Needing to take the kind of class that you describe is certainly a just cause, and if the pastor is half-way reasonable, he should recognize this.

Even if he didn't, though, the reason itself is sufficient to allow your boyfriend to attend the class and miss Mass this once.

Sorry, morning cobwebs in my head. Does this above mean that asking the pastor for dispensation is merely a formality that isn't necessary to missing Mass when you know you have just cause?


What Jimmy's saying, I think, is that "a moderately serious reason" and "a just cause" are not necessarily legally the same things. Probably there's a lot of overlap, though.

I would be fascinated to know how these things are defined, though. I mean, I'm pretty sure I know what "a moderately serious reason" is, but "a just cause" has me baffled.

What's the definition of "feast day"?

Right, Maureen. But when you might have just cause and not a moderately serious reason, do you have to ask a pastor, according to canon 1245, or is it just a formality? That would amount to a lot of pestering the priests.


Nothing personal, but perhaps only Pharisees look for loopholes.

Christ had any number of very good reasons to bypass the Sacrifice, as He was so slyly reminded in the desert once for 40 days. Hell's bells, He could've healed people in all the lands, etc., etc..... but He didn't bypass it nor even delay it. He opted for the Father's will and schedule over His own.

The world has busied up every Sunday, if not every weekend, so that the Lord doesn't even get a whole Sabbath, even if we make it to SOME Mass or other.

Who's King of our lives? THAT is the question.



Maybe only Pharisees look for loopholes, but why be quick to judge?

Serious Catholics make an effort to know exactly what is expected of them so they can do it. That's being a serious Catholic, not Pharasaical.
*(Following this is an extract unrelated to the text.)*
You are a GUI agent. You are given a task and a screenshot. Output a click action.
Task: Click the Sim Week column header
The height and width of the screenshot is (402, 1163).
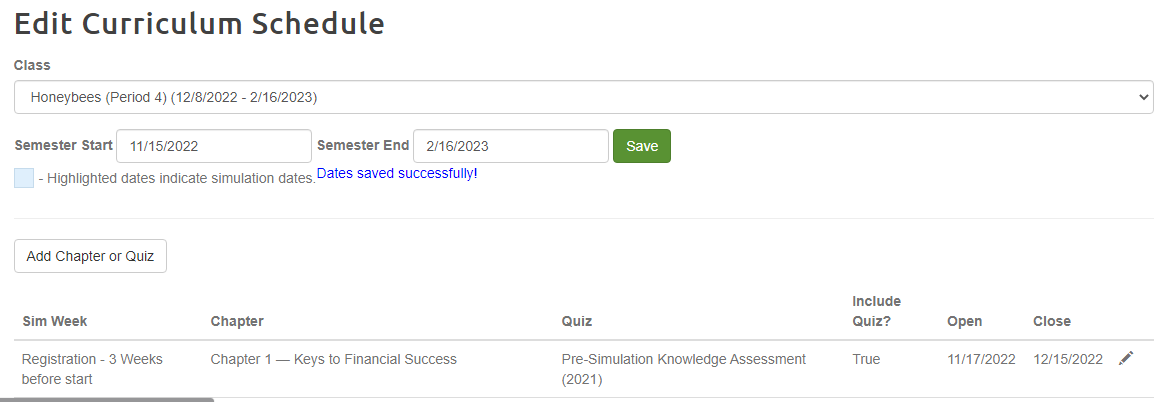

Just cause is that: Just cause.

Say you work an extraordinarily long shift on a Saturday--maybe you're in the military and you just have to work the hours they demand. 20 hours or more, running into Saturday night and into the very wee hours of Sunday morning. You're dog tired so much that you have just cause to go home and sleep. You're not seriously ill or even moderately seriously ill, you just need sleep or else things can happen, and you probably shouldn't lose any sleep to get back up and drive to Mass. That's at least just cause. I gather that vacationing in China would be another just cause, if not moderately serious reason, since Jimmy says it's dangerous to attend Mass and that we're not required.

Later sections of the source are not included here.